Technical audit: the real state of what you already have

Sometimes the problem isn't adding features. It's knowing the real state of what you already have before you build on top of it.
29.06.2026 — Liquid Team — 4 min read

A company calls us with a clear request: “we need to add a new section to the app, how long would it take you?” On paper, two weeks of work. The moment we open the code, two weeks turn into two months. Not because the new section is hard, but because the ground it has to stand on is in far worse shape than anyone imagined.

This happens more often than it seems. The product works, people use it every day and, from the outside, everything looks fine. On the inside, though, each change costs a little more than the last. That's the point where it makes sense to stop and really look at what's underneath.

What a technical audit is (and what it isn't)

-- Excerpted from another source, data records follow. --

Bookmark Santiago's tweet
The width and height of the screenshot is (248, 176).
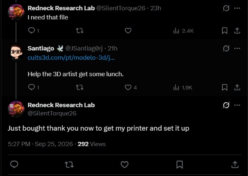click(x=225, y=87)
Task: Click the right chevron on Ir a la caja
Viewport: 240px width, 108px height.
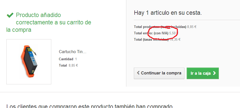Action: coord(214,73)
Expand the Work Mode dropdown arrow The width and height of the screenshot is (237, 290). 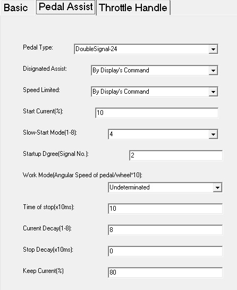click(x=217, y=187)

A technical audit is a thorough review of the real state of a software product: how it's built, what it rests on, which parts are solid and which are about to cause trouble. It's not an opinion on whether the code is “pretty”, it's a diagnosis of whether it can hold what you want to build on top of it.

The result isn't a list of complaints. It's a map: what's fine, what needs watching, what should be fixed before moving on and, above all, how much risk sits behind every decision you make from here.

What gets analysed

Every product is different, but there's a set of areas that almost always tell the truth about the state of a project. We review the dependencies (the external libraries the software relies on), the architecture (how the pieces are organised and whether that holds up as it grows), the database, security, test coverage and the documentation that exists, or is missing.

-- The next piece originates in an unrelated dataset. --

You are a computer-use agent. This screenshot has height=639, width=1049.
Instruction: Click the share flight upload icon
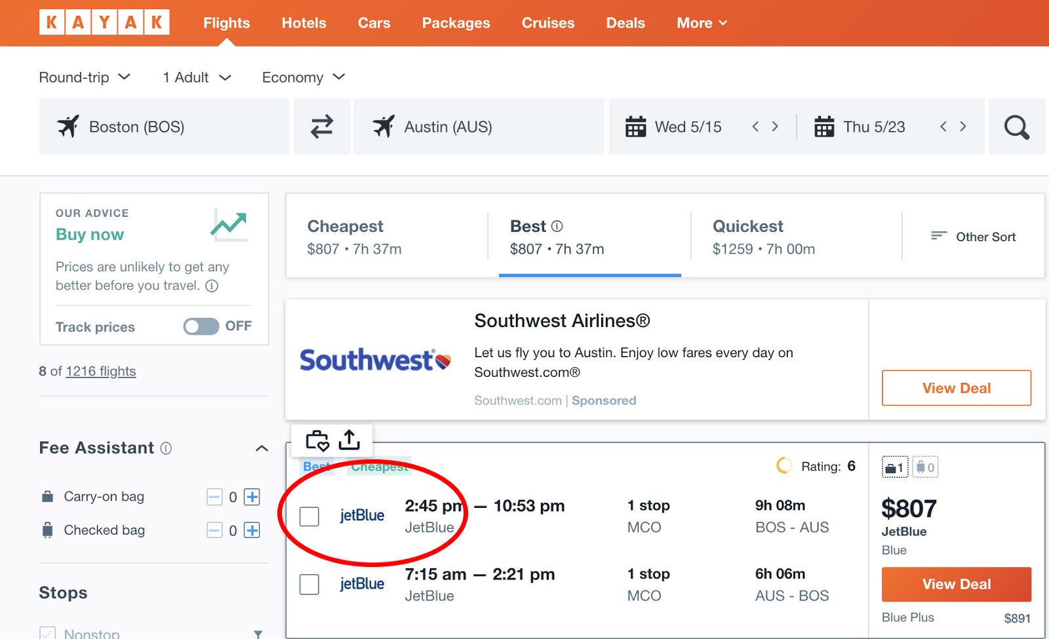click(349, 440)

None of these is a minor detail. They're exactly what decides whether adding the next thing takes two weeks or two months.

Auditoria thumbnail 1b 1200

The surprises that show up almost every time

Some findings repeat project after project, regardless of the sector or the size of the company:

Accumulated technical debt. Shortcuts that made sense at the time to hit a deadline, but that nobody ever revisited. Each one, on its own, is harmless. Together, they turn any change into a delicate operation.

Outdated dependencies. Libraries that haven't been updated in years, sometimes with known vulnerabilities, sometimes simply abandoned by whoever maintained them. The day you need to update one, you find it drags ten others along.

Code nobody understands. More and more often we find AI-generated code that got accepted because "it worked", but that nobody ever fully understood: huge, repetitive blocks with no clear logic behind them. While everything runs fine it bothers no one; the trouble starts the day you have to touch it and find there's no one (no person, no document) who can explain why it's built that way.

Architecture that doesn't scale. Decisions that worked perfectly with a hundred users and start to creak at ten thousand. They weren't wrong, they were built for a different moment.

Missing documentation. The project's knowledge lives in the head of one person who may no longer be around. Without documentation, every new hire spends weeks understanding something that should have been written down.

Why do it before building more

When a product already works, the temptation is to keep stacking things on top. More features, more screens, more integrations. The problem is that each new layer rests on the previous one, and if the base isn't healthy, all you're doing is building higher on something that was already shaking.

Running an audit before that next step gives you something you usually don't have: information to decide with. Sometimes the answer is “all good, go ahead”. Other times it's “fix this first, it'll save you months”. Either way, you stop moving forward blind.

The problem isn't always adding, sometimes it's knowing

It's easy to assume that progress always means building more. But there are moments when the most profitable step isn't writing a single line of code, but understanding precisely the state of what you already have.

Knowing where you stand doesn't slow the project down: it's what lets you move forward confident that it won't all come crashing down at the worst possible time.

At Liquid we run these audits on products we didn't build ourselves. Not to rewrite everything, but to give you an honest diagnosis and a clear plan for what to do next.